THE EXERCISE: Please edit the listing below by replacing each "side view" with "profile view" and leaving all other text unchanged. Omit the pictures from your version.

(Stored entries)
#####

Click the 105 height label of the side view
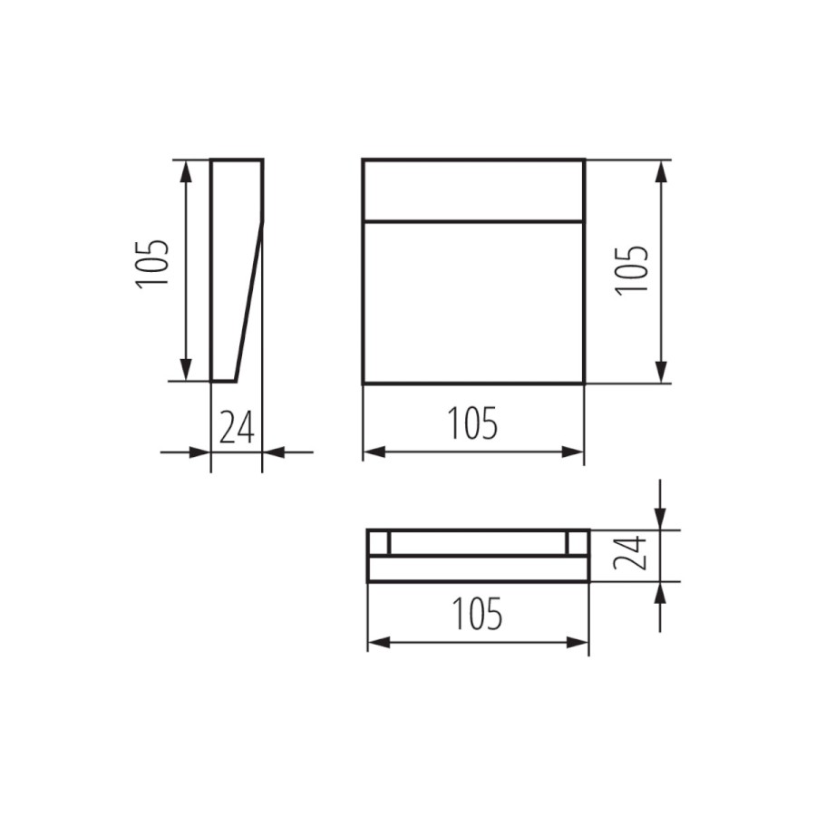tap(152, 262)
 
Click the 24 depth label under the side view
tap(237, 427)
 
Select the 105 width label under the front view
tap(473, 423)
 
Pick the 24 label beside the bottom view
tap(630, 554)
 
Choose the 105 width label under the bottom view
tap(478, 614)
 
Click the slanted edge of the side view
tap(249, 301)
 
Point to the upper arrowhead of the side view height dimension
tap(185, 171)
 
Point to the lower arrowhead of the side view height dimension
tap(185, 369)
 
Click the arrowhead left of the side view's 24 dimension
tap(199, 452)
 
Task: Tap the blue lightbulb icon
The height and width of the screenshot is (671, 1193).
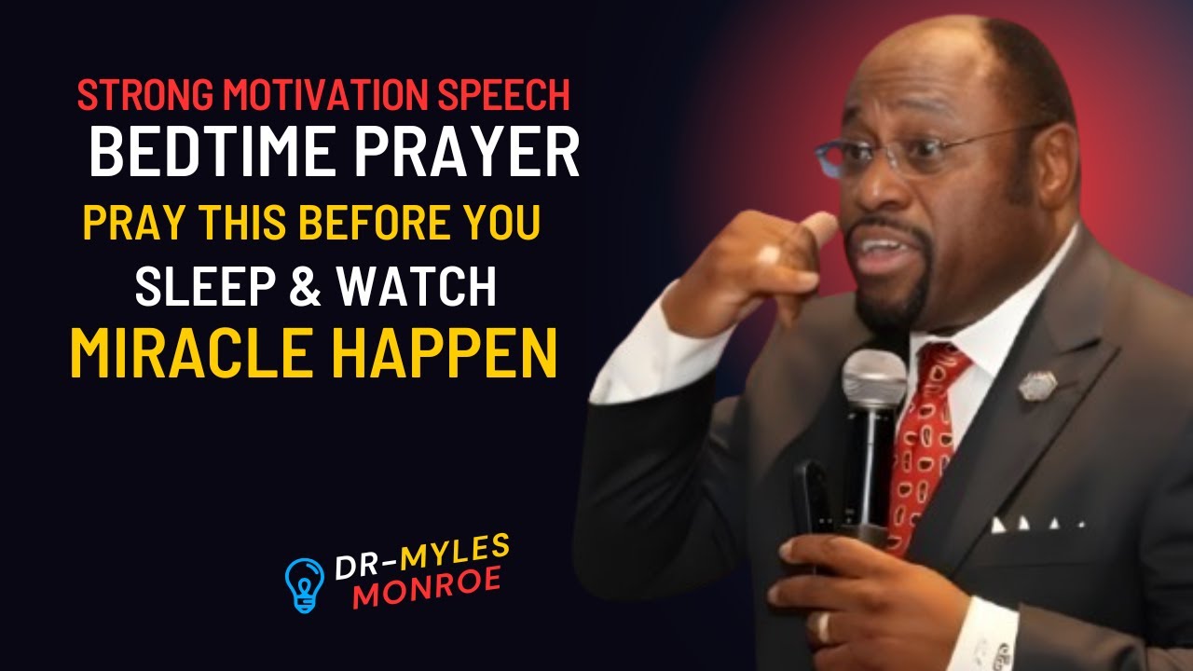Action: tap(304, 584)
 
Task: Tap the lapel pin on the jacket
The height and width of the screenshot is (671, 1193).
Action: tap(1036, 384)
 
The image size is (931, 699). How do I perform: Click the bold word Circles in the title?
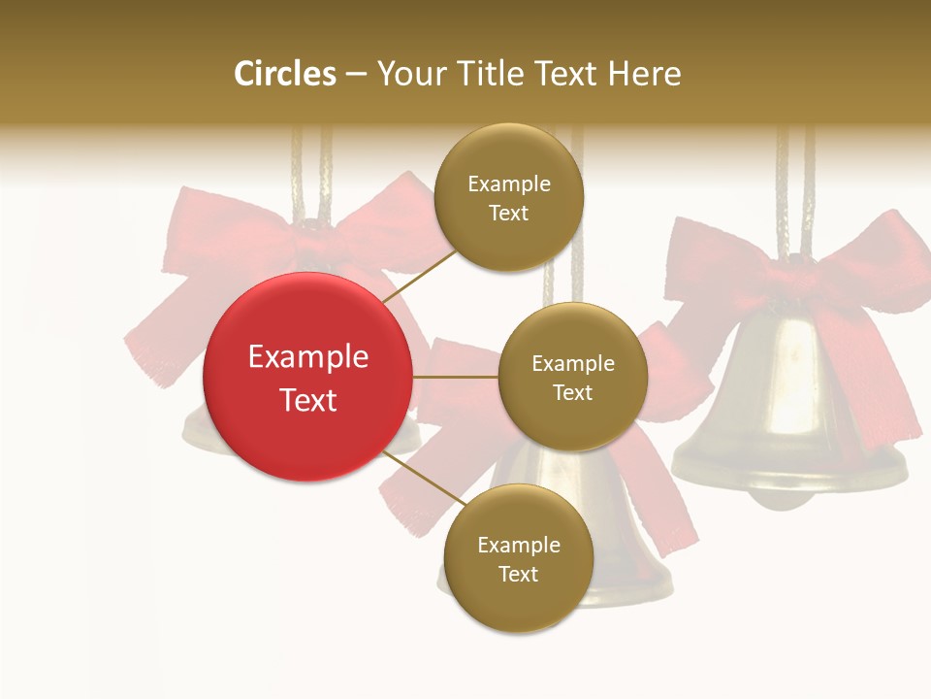pos(285,74)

#####

RESULT OF THE EXERCISE:
Click the 105 height label of the profile view
tap(152, 262)
 
Click the 24 depth label under the profile view
tap(237, 427)
 
Select the 105 width label under the front view
tap(473, 423)
 
Pick the 24 label beside the bottom view
tap(630, 554)
 
Choose the 105 width label under the bottom view
tap(478, 614)
 
Click the slanted edge of the profile view
tap(249, 301)
 
Point to the upper arrowhead of the profile view height dimension
tap(185, 171)
 
Point to the lower arrowhead of the profile view height dimension
tap(185, 369)
 
Click the arrowhead left of the profile view's 24 dimension
tap(199, 452)
 
Task: Tap the blue lightbulb icon
The height and width of the screenshot is (671, 1193).
Action: tap(304, 584)
 
Task: Tap the lapel pin on the jacket
The height and width of the screenshot is (671, 1193).
Action: tap(1036, 384)
 
The image size is (931, 699). How do I perform: Click the bold word Circles in the title?
pos(285,74)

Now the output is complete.